#### [Problem to solve]
Look through the listing and report every line that has "Start" in it.

#### [Raw data]
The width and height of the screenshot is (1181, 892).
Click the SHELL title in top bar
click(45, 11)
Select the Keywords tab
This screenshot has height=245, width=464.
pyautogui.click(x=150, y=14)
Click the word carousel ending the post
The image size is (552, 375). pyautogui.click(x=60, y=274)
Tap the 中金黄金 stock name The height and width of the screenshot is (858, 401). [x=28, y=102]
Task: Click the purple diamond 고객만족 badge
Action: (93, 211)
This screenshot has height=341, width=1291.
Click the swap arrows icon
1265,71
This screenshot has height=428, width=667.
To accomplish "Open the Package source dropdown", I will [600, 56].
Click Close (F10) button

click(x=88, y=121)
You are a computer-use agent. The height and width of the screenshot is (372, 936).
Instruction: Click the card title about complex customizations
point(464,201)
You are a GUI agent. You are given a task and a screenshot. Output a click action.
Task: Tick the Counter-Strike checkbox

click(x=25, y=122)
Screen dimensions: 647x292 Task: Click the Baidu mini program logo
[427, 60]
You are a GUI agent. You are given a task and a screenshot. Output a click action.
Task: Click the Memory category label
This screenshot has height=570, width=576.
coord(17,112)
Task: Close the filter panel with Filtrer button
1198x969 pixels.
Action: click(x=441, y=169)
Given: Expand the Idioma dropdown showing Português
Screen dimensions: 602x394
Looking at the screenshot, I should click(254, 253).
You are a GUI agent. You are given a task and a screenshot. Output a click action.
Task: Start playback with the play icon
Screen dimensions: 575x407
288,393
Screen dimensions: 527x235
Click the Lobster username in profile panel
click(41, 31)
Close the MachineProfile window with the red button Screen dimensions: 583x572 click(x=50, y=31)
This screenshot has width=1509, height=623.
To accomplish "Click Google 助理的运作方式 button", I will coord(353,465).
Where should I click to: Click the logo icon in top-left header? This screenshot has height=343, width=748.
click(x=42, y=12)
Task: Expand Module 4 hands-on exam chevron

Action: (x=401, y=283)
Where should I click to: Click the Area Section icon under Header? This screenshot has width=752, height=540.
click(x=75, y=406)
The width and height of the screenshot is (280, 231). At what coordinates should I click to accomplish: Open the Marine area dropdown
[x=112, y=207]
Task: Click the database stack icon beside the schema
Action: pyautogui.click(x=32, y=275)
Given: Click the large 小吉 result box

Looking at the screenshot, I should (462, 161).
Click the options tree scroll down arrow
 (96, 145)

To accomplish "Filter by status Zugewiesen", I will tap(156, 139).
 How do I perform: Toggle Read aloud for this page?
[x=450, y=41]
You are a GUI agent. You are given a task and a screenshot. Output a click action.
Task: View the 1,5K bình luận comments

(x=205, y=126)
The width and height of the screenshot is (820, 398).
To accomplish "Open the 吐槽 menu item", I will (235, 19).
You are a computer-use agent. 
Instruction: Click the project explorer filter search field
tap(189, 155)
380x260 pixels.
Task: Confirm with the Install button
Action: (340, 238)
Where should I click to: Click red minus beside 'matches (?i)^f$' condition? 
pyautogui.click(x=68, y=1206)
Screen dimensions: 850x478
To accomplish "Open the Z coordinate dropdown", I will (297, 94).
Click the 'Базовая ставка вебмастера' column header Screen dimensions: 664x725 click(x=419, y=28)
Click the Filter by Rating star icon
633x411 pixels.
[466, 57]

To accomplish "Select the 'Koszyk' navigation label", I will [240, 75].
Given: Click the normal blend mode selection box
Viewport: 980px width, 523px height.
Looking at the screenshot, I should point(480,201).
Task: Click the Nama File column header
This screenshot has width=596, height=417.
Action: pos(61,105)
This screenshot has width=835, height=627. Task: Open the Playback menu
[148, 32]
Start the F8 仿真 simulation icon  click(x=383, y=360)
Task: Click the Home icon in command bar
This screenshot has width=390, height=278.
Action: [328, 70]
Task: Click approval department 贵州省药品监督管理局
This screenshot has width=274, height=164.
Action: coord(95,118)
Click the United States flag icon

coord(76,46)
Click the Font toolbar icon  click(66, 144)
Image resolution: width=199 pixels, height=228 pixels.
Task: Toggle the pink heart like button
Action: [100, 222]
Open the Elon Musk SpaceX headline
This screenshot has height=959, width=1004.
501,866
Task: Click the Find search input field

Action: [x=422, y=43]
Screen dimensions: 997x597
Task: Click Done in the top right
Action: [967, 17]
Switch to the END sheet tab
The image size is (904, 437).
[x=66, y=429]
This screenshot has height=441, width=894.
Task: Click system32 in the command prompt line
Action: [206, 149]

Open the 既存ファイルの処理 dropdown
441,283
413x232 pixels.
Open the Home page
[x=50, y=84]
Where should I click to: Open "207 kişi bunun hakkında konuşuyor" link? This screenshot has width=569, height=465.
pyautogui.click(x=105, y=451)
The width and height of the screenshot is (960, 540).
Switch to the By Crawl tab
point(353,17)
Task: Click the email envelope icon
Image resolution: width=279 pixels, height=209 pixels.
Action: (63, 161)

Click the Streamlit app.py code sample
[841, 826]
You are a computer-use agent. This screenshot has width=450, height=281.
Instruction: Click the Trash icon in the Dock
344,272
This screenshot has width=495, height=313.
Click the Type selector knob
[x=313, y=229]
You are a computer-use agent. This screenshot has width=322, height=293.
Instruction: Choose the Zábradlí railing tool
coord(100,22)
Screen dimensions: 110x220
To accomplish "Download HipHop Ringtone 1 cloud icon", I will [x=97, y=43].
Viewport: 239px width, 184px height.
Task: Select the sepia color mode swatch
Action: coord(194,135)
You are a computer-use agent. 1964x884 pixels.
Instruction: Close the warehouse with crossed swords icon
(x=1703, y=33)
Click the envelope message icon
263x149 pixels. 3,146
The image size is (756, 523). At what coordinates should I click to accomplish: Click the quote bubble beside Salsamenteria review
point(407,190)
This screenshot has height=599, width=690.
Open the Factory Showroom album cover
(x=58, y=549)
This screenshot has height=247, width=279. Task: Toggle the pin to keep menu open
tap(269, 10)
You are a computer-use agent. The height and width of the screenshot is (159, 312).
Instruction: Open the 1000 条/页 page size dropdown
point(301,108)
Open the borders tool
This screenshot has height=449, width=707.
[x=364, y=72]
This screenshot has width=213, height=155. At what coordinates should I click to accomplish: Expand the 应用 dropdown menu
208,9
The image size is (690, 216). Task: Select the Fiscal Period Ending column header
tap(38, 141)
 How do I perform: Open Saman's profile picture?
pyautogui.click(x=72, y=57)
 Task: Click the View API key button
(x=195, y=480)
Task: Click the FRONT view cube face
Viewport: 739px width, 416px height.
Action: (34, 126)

#### [Answer]
Task: Start playback with the play icon
Start the F8 仿真 simulation icon  click(x=383, y=360)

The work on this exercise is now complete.